■ **Page extract**:

□ □ □ □

Thanks David - that clarifies a lot.  If traffic never leaves Google's networks, does that mean it would only be intercepted or sniffed by someone at Google who has access to your routers/switches, or that other customers like myself could potentially intercept it?  It's probably moot as I'd prefer not to allow _anyone_ access to mysql credentials with write privileges, but just wanted to get a feel for how limited of a pool of people would have access to see that traffic.

Thanks again,

-Kurt

On Tuesday, June 27, 2017 at 11:35:11 AM UTC-4, David Newgas wrote:
Hi Kurt,

I believe you are referring to articles such as this, which says "messages inside of the Google datacenter network will be encrypted". We use encryption in lots of places (such as on disk and HTTPS to users) but this is mostly referring to encryption in our RPC mechanism (closely related to gRPC, which also provides encryption). As traffic from your GCE instance to Cloud SQL is raw packets and not in this RPC mechanism it doesn't automatically get encrypted.

□ □ □ □

■ **Data records**:
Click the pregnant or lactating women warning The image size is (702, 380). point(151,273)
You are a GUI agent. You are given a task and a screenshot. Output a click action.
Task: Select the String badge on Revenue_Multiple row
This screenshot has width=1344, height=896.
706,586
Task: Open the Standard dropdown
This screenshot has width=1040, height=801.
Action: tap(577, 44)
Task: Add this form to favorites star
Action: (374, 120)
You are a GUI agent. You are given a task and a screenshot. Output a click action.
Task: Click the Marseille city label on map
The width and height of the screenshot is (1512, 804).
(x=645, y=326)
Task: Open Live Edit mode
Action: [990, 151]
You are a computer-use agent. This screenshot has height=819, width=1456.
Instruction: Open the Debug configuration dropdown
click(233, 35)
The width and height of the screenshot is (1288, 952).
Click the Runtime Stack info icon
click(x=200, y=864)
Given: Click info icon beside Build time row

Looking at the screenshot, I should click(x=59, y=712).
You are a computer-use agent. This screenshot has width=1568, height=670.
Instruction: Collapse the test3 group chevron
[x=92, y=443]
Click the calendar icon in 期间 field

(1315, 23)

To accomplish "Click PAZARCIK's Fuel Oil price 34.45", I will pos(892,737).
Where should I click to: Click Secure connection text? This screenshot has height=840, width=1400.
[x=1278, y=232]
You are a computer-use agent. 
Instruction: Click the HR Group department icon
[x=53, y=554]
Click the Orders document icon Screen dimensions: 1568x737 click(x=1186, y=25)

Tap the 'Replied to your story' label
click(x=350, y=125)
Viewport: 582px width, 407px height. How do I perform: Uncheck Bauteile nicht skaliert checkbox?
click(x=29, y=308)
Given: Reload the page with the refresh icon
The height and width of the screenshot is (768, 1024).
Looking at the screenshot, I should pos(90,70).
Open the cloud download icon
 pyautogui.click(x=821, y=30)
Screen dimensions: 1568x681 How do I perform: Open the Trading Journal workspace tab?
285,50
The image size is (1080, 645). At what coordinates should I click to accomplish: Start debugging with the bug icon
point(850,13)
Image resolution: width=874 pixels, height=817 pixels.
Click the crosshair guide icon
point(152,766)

□ □ □ □

■ **What to work on**:
1: According to the email thread about Cloud SQL, why doesn't traffic from a GCE instance to Cloud SQL get encrypted automatically?
2: Reproduce the part of the email thread starting with "I believe you" and going on through "automatically get encrypted.".
Answer using only the email thread, not the material.

■ **Exercise results**:
1: It is raw packets, not traffic in Google's RPC mechanism.

2:
I believe you are referring to articles such as this, which says "messages inside of the Google datacenter network will be encrypted". We use encryption in lots of places (such as on disk and HTTPS to users) but this is mostly referring to encryption in our RPC mechanism (closely related to gRPC, which also provides encryption). As traffic from your GCE instance to Cloud SQL is raw packets and not in this RPC mechanism it doesn't automatically get encrypted.